Estaría sujeto acaso a un acto de
iluminación el realizador al rechazar a
Cary Grant para encarnar el personaje central de Ladrones de bicicletas
(1948), así como el respaldo económico de los norteamericanos, en valiente
determinación en momentos en que todos daban la espalda al guión. Es, en fin,
Lamberto Maggiorani, obrero en la realidad, quien da vida al Antonio Ricci del
filme -uno de los dos millones de parados que se dan cabezazos en la Italia de la época-, el
hombre que busca su bicicleta robada para poder seguir pegando anuncios y
continuar así superviviendo con su María y los dos hijos. A Bruno, el pequeño que va tras de sí, lo
asume Enzo Staida, otro actor-no actor salido de la calle. Entre ambos quedará
establecida la comunión emocional, la empatía histriónica que añoraba De Sica
para impregnar verismo, hondura al cuadro dramático planteado. En declaraciones
formuladas a Le Parisienne en 1953, evocaba la secuencia en la cual
Bruno sigue los pasos del padre, presa éste del abatimiento tras ser
sorprendido en el intento de robo de una bicicleta, para fundirse luego la
pareja en bella identificación de dos almas: " Cuando Maggiorani,
llorando, siente la pequeña mano del niño que se desliza dentro de la suya,
tuvo la sensación de que su hijo estaba cerca de él, y sus lágrimas fueron
verdaderamente ardientes de humildad". Como ardientes fueron las de todos
aquellos que en su día advirtieron en la tragedia de Ricci, hombre-muestra, hombre-causa del agobio
capitalista, cuánta amargura se abatía sobre Italia en virtud de la
implantación de un modelo social que De Sica y Zavattini, al igual que otros
abanderados del movimiento neorrealista, enjuiciaron a través de esta y otras piezas, mal que le
pesara a quienes por razones ideológicas no quisieran apreciarlo.

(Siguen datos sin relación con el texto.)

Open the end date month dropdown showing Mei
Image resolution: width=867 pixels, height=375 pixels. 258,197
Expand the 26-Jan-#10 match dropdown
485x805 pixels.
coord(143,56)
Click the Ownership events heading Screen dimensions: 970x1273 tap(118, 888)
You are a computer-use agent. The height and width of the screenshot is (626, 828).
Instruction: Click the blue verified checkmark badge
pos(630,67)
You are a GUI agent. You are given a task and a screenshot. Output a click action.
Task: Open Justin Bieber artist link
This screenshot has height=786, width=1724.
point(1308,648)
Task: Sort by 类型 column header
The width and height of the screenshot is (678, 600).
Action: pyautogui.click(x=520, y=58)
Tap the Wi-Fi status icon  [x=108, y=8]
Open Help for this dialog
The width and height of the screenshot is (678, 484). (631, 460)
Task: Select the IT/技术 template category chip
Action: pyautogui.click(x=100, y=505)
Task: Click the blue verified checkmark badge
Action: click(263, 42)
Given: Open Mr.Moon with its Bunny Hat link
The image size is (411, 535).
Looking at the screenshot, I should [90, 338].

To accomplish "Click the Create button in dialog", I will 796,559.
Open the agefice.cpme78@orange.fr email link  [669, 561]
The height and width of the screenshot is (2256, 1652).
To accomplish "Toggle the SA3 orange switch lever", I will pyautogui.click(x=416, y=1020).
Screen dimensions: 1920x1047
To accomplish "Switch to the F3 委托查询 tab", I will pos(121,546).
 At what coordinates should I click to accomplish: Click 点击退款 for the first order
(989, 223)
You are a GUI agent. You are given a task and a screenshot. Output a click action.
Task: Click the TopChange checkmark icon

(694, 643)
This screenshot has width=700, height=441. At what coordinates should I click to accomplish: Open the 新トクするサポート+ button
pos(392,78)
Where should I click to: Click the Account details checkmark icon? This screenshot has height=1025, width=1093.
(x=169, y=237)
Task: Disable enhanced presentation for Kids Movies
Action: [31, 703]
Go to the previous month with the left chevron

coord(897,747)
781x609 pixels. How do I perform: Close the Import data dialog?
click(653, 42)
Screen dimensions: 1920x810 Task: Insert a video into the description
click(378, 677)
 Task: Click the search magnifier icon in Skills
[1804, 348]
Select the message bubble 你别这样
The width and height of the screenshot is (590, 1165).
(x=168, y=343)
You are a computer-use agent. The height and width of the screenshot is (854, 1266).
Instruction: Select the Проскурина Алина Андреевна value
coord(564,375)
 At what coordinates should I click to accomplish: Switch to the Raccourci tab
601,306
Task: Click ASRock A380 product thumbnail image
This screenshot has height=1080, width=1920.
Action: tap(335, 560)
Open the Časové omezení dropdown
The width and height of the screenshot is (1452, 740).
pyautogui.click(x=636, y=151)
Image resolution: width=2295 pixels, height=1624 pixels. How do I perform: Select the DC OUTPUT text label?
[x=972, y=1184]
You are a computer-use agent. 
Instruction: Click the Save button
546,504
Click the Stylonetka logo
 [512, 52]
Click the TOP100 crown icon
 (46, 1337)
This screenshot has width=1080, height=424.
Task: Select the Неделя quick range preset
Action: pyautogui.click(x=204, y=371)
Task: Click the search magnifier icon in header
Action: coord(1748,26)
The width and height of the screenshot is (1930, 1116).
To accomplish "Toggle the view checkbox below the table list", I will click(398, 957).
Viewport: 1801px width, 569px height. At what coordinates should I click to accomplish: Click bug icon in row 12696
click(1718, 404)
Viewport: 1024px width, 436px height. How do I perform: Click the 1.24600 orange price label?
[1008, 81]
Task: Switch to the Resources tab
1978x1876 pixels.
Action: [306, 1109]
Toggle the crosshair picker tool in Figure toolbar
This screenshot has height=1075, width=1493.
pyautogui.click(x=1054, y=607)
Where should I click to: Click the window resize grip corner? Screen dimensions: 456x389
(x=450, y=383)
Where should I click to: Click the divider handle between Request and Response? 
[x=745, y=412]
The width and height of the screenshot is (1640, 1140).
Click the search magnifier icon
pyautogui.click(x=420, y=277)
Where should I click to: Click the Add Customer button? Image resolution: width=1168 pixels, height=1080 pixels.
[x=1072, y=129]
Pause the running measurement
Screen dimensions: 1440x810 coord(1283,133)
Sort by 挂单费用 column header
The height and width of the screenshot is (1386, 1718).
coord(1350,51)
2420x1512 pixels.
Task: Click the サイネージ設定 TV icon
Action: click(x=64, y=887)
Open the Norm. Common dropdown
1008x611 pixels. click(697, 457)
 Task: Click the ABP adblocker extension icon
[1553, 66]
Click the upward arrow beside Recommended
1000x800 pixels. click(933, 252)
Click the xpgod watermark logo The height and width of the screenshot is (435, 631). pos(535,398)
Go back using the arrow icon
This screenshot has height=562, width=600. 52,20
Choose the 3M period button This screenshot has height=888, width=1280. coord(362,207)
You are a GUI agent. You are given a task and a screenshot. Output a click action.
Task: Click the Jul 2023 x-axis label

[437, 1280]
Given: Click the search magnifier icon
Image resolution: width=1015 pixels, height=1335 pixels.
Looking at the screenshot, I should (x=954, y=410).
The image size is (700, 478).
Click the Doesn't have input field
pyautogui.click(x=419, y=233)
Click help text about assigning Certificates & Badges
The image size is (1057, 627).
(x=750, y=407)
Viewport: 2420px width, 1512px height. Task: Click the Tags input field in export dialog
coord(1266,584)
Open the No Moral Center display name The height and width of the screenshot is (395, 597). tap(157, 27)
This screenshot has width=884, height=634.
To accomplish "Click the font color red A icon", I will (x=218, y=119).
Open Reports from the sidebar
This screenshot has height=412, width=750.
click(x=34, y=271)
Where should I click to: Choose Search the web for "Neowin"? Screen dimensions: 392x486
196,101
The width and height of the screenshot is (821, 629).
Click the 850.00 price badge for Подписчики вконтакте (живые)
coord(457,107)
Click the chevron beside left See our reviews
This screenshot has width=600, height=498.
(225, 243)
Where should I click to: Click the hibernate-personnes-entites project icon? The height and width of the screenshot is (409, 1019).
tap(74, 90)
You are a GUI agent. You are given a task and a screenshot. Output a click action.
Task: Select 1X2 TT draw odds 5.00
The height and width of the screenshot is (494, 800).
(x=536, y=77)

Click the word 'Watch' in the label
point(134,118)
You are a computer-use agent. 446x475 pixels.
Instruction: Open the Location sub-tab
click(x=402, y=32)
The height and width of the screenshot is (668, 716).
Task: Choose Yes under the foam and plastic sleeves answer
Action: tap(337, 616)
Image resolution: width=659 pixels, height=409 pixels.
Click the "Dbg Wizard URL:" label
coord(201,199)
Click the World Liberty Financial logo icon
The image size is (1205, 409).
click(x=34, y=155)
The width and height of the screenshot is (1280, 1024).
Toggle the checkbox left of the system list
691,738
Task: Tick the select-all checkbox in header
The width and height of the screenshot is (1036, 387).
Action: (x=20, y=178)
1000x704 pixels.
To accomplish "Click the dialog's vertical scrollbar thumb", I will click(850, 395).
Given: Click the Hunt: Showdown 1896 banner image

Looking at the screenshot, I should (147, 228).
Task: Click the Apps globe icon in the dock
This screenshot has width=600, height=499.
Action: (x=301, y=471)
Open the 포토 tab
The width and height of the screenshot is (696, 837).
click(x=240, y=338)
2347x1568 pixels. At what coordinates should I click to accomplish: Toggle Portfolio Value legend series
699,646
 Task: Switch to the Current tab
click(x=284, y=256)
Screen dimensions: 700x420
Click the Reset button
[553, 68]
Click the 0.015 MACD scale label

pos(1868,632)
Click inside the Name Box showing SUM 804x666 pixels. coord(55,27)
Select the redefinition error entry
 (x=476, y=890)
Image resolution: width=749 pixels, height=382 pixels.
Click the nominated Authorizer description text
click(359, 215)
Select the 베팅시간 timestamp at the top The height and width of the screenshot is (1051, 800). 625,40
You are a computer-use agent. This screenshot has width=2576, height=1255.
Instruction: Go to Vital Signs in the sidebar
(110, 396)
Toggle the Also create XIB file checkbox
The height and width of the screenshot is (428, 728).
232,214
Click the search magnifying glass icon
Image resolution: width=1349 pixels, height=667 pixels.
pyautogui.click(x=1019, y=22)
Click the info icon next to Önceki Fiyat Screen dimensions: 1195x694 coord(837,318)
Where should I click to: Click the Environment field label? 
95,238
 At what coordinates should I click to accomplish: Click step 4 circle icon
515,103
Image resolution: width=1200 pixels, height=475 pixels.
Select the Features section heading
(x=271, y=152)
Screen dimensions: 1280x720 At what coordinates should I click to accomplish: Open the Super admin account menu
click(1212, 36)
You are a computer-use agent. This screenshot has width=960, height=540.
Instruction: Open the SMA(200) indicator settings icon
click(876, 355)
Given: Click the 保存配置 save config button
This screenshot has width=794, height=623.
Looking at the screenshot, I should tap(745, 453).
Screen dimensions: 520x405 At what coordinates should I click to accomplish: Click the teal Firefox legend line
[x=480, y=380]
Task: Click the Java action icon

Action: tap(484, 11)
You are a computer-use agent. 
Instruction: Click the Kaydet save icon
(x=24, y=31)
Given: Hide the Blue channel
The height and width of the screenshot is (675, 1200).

Luego de Limpiabotas y Ladrones de
bicicletas, películas de amplia repercusión internacional, Milagro en
Milán (1950), representó el capítulo tercero de lo que la mayor parte de
investigadores y críticos conceptúan como la trilogía neorrealista de De
Sica-Zavattini, con el "apéndice dramático" -tal cual le denomina
nuestro Mario Rodríguez Alemán- de Umberto D, aunque en verdad, bien
mirado, no hay ninguna herejía ni despropósito en las intenciones indexativas si igual se aprecia
este cuerpo artístico como una tetralogía de estrechos vasos comunicantes,
donde el factor de opresión social desencadena el conjunto situacional. El
dolor, el sufrimiento, la incapacidad del individuo para enfrentar la
supervivencia porque las trabas impuestas por la miseria le superan, devienen
en el gozne interconectivo de los cuatro discursos. Más allá de la unicidad o
la complementariedad temática, a las cuatro películas las emparenta el vigor
narrativo, la reciedumbre dramática de su desarrollo y las apelaciones
estilísticas de los planteamientos formales:
verismo cuasi documental, intérpretes y escenarios naturales, no
maquillajes, cero artificios técnicos (salvo en determinada zona de Milagro
en Milán), ausencia de decorados, iluminación naturalista, diálogos simples
sin calzos de elaboración retórica, total naturalidad en las actuaciones…,
elementos por otro lado identificatorios de la estética neorrealista. Son cuatro regios alegatos que crisparon los
nervios de la oligarquía peninsular y le supusieron a sus creadores ser tachados
de filo-comunistas, izquierdistas y subsecuentes …istas. Si bien, cual suelen recordar estudiosos de
izquierda y derecha, más los segundos, nunca mencionó la dupla De
Sica-Zavattini el término capitalismo, lo que destilan estas cuatro grandes
obras es una total abjuración de las derivantes concretas de dicho sistema:
mendicidad, desempleo, abuso infantil, desatención a la ancianidad, burocracia,
desconfianza e inmisericordia entre los hombres.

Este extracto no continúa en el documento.